* _WHAT THE TASK ASKS_
Rewrite only the records starting with the line that contains "[tab] (21, 564)" and going on through the line that contains "[القائمة الرئيسي] (51, 6)", keeping each request and adding -25 to every number in the answer coordinates.

-------- RECORDS FOR THE EXERCISE --------

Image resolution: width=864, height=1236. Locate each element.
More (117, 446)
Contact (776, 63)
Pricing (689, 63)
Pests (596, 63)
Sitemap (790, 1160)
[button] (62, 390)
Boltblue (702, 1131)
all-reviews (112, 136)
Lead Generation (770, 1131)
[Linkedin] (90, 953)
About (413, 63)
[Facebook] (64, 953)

--------
-------- RECORDS FOR THE EXERCISE --------

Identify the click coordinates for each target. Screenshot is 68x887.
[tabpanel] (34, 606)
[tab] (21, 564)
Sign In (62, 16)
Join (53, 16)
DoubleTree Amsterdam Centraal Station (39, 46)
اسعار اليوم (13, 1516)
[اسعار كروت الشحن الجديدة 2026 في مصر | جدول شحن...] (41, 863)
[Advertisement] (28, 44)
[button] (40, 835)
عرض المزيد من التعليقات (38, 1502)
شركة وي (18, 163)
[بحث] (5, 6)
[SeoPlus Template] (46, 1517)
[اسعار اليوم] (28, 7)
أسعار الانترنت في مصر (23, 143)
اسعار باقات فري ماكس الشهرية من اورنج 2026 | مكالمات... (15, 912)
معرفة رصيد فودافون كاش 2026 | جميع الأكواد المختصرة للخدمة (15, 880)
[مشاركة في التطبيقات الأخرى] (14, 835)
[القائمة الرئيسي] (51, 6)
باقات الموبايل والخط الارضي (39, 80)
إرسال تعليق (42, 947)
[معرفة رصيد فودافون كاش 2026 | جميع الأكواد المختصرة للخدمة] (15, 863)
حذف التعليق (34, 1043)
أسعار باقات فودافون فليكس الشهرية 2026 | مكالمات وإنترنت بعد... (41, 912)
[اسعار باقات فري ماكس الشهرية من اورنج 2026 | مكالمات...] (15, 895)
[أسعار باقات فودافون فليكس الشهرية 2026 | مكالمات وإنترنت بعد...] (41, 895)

--------

* _RESULT OF THE TASK_
[tab] (-4, 539)
Sign In (37, -9)
Join (28, -9)
DoubleTree Amsterdam Centraal Station (14, 21)
اسعار اليوم (-12, 1491)
[اسعار كروت الشحن الجديدة 2026 في مصر | جدول شحن...] (16, 838)
[Advertisement] (3, 19)
[button] (15, 810)
عرض المزيد من التعليقات (13, 1477)
شركة وي (-7, 138)
[بحث] (-20, -19)
[SeoPlus Template] (21, 1492)
[اسعار اليوم] (3, -18)
أسعار الانترنت في مصر (-2, 118)
اسعار باقات فري ماكس الشهرية من اورنج 2026 | مكالمات... (-10, 887)
معرفة رصيد فودافون كاش 2026 | جميع الأكواد المختصرة للخدمة (-10, 855)
[مشاركة في التطبيقات الأخرى] (-11, 810)
[القائمة الرئيسي] (26, -19)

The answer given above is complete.